Tracheobronchitis is inflammation of the trachea and bronchi. It is characterised by a cough, fever, and purulent (containing pus) sputum and is therefore suggestive of pneumonia. It is classified as a respiratory tract infection.

Tracheobronchitis is often a hospital-acquired infection, particularly in an intensive care setting, associated with the use of mechanical ventilators, and the need for inserting a tracheal tube. In these cases it is known as ventilator-associated tracheobronchitis. The infection begins in the trachea where it colonises and spreads to the bronchi.

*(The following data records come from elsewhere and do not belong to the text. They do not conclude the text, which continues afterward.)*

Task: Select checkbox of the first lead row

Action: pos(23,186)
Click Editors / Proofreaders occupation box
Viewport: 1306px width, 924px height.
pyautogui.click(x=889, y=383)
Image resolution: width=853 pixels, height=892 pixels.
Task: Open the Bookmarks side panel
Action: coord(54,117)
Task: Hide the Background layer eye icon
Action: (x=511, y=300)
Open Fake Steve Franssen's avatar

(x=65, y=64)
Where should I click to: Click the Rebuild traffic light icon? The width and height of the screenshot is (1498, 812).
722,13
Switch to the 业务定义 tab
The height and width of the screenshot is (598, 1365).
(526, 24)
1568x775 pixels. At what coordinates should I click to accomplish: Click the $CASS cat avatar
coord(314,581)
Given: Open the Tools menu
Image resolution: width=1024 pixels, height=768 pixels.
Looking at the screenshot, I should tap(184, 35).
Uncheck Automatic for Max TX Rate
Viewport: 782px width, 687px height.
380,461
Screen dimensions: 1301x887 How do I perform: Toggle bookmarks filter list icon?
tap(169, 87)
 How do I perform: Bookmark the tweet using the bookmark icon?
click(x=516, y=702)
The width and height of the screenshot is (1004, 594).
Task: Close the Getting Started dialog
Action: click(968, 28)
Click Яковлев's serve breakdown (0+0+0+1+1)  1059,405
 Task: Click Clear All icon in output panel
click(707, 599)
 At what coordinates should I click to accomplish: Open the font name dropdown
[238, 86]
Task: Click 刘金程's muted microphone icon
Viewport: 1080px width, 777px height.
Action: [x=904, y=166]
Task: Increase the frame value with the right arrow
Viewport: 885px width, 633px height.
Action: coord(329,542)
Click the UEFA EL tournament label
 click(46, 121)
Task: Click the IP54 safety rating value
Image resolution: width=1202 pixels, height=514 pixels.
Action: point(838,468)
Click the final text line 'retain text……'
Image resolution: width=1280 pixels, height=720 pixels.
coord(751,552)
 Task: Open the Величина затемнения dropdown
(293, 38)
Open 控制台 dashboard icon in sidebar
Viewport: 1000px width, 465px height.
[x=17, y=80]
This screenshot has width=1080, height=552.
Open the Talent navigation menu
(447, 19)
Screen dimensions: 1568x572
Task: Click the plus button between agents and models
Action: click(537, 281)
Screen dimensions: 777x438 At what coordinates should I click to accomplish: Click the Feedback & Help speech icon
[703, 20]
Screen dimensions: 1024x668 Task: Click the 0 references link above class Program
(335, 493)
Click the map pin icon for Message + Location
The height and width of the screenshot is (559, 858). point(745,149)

The characteristic increased sputum produced can give problems in the removal of the tracheal tube (extubation). Tracheobronchial infections are responsible for up to 80% of exacerbations in chronic obstructive pulmonary disease.

==Causes==
Ventilator-associated tracheobronchitis is a hospital-acquired infection usually contracted in an intensive care unit when a mechanical ventilator is used. The insertion of a tracheal tube can cause an infection in the trachea which then colonises and spreads to the bronchi. If there is further spread and development into the lungs this will give rise to ventilator-associated pneumonia. Antibiotics are recommended to prevent this development but only as a short term measure as antibiotic resistance is already high in some of the pathogens involved. This does not always progress to pneumonia.

Fungal tracheobronchitis can be invasive into the lung tissue or pulmonary artery and cause a severe lung infection. The extra secreted mucus from tracheobronchitis plugs the airways allowing the fungal pathogens to lodge and multiply. Local damage to the tracheal wall that can be caused by mechanical ventilation is a risk factor for this. Respiratory failure may develop from this infection.

Herpetic tracheobronchitis is caused by herpes simplex virus and causes small ulcers covered in exudate to form on the mucous membranes. The exudate contains necrotic cells from the mucosal epithelium.

The characteristic increased sputum produced can give problems in the removal of the tracheal tube (extubation). In the course of cystic fibrosis the lungs are affected. Thickened mucus secretions block the airways making infection possible. The recurrence of tracheobronchitis presents a major problem.

In chronic obstructive pulmonary disease tracheobronchial infections are responsible for up to 80% of exacerbations.

==In dogs==
Tracheobronchitis often affects dogs particularly those confined in kennels where their persistent barking worsens the inflammation. This canine infectious tracheobronchitis is more usually known as kennel cough.